■ EXERCISE OBJECTIVE:
Below are the entries; return exactly the line with "Screen dimensions: 523x294" and every later line, without anything else.

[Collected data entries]
• • •

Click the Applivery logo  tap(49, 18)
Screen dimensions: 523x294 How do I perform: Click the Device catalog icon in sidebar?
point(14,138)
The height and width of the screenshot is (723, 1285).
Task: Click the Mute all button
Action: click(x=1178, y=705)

• • •

■ RESULT FOR THIS TASK:
Screen dimensions: 523x294 How do I perform: Click the Device catalog icon in sidebar?
point(14,138)
The height and width of the screenshot is (723, 1285).
Task: Click the Mute all button
Action: click(x=1178, y=705)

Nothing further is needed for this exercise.